I've just talked to an industrial site scout who confirmed something I'd already heard -- that the Lee Act's incentives are practically worthless anyway,even if they were properly directed, because for the period covered by the Lee Act most new factories report no taxable income anyway.
The end result is that the counties in most distress, who have the least to give away, have had to step up and give away literally decades of property tax in order to be competitive for new factories and industrial operations. They've also begun to do everything but build the factories for the companies they're courting -- now, in addition to running water and sewer out to potential industrial sites, they're paying to rig electricity, to grade the site, and to have all the environmental impact work done _before_ there's even a potential tenant.
Just to show how deep is our
Just to show how deep is our love, the Common Sense Foundation has also opined recently (http://www.common-sense.org/?fnoc=/consider_this/consider_this_040205 ) about the importance of sunshine in state government, and is one of organizations cooperating to set up the new coalition (http://www.newstopic.net/articles/2003/07/30/editorials/41protectrights.txt ) pushing for open government in NC (as is JLF). The tragedy is that such a group is even needed.
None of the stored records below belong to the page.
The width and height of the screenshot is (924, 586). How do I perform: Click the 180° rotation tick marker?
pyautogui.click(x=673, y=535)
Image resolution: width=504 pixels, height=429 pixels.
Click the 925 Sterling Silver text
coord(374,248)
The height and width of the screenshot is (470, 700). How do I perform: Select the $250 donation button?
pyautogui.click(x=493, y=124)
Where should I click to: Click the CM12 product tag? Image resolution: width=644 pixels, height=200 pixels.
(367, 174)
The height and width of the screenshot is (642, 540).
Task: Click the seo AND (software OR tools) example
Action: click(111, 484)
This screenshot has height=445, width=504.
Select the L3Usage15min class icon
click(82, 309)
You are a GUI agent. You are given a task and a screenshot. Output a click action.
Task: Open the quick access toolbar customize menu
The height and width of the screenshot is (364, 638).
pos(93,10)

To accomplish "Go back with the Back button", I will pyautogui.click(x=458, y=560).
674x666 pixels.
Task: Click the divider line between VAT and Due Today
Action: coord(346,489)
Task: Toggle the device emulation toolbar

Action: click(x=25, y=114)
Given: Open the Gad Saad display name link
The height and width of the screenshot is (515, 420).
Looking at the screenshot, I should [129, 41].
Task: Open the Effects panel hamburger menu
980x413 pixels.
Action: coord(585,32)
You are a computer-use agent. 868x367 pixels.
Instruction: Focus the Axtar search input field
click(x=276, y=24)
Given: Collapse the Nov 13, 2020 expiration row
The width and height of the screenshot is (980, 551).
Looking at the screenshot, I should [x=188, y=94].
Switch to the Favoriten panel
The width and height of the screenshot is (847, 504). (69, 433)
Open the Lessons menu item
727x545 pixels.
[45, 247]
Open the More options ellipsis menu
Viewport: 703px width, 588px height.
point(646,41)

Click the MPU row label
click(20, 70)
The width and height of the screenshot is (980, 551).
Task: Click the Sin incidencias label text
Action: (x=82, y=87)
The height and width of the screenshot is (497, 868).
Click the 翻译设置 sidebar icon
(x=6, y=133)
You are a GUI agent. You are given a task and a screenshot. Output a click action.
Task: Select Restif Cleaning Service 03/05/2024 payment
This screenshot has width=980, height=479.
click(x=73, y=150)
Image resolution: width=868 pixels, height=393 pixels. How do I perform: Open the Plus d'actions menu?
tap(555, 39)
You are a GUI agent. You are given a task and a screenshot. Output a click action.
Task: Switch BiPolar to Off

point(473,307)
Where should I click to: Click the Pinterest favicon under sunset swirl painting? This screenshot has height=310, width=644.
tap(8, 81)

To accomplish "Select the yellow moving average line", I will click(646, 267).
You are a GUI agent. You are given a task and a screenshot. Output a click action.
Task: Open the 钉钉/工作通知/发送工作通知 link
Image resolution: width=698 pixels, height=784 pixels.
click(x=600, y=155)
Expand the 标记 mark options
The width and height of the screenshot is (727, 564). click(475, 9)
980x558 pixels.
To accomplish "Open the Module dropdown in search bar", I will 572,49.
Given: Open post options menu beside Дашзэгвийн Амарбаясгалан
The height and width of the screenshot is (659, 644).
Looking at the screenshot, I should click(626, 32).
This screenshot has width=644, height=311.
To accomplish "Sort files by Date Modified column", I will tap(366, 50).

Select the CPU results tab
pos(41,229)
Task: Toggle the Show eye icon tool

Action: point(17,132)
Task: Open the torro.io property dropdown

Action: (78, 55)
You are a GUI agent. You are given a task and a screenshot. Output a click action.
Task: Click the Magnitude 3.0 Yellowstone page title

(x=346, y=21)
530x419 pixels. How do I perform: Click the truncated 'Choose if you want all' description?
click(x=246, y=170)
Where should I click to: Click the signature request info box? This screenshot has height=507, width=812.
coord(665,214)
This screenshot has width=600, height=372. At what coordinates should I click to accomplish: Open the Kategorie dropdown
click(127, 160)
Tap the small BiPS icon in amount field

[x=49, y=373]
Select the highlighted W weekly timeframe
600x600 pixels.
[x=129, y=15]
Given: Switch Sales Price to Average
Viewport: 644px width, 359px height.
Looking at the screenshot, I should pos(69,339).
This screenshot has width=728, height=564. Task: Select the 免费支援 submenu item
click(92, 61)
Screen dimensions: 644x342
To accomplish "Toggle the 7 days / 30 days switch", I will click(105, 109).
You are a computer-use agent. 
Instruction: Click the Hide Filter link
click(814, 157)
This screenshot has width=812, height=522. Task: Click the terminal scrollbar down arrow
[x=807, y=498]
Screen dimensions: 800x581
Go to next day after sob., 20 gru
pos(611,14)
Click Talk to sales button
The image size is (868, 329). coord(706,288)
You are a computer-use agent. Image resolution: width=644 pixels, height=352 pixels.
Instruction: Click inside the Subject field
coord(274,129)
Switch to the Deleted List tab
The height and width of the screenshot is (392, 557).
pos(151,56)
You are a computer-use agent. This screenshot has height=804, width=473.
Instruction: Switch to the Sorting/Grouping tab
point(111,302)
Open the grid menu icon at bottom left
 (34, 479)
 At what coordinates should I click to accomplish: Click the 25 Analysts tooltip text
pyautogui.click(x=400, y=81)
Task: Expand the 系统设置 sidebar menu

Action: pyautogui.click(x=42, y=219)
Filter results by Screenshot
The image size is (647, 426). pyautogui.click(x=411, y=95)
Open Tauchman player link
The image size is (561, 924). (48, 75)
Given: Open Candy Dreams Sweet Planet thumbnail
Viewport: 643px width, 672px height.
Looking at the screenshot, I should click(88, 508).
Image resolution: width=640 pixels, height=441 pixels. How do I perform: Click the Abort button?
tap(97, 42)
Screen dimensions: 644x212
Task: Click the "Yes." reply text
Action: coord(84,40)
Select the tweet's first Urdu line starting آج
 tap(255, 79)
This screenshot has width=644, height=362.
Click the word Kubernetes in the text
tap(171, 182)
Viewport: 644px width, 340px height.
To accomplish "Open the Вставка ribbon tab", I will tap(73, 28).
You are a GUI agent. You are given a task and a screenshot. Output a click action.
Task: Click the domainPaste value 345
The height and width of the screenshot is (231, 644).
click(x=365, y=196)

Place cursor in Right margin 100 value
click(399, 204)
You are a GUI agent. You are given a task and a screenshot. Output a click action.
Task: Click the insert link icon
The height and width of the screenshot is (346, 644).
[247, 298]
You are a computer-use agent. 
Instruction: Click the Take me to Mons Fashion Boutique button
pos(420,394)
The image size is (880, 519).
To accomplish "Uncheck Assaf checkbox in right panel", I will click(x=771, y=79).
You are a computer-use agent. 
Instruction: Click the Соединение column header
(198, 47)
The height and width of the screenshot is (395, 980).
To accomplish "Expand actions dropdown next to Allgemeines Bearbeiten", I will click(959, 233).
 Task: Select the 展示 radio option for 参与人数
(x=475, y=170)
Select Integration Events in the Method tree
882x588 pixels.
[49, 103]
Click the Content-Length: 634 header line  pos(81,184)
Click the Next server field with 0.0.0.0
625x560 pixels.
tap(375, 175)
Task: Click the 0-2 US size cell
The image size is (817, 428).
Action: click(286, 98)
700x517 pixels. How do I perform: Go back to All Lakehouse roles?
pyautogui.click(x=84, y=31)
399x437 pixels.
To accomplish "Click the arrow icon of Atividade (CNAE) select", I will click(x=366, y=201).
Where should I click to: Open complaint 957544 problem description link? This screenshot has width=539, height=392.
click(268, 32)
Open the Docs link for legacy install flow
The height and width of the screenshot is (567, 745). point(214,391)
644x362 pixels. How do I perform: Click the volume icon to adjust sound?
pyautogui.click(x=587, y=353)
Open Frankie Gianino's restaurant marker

Meanwhile, my colleague Roy Cordato took a couple of swipes (http://www.johnlocke.org/spotlights/2003061077.html ) last year at the aforementioned TIFs, now misleadingly labeled "self-financing bonds" by supportive politicians for the purposes of jive talkin' the voters of the state. I did, too (http://www.carolinajournal.com/exclusives/display_exclusive.html?id=799 ). If the constitutional amendment authorizing TIFs is stayin' alive by November, it'll be a heartbreaker.
BTW, that's six -- count 'em, six -- Bee Gees references in one posting. This is where I came in.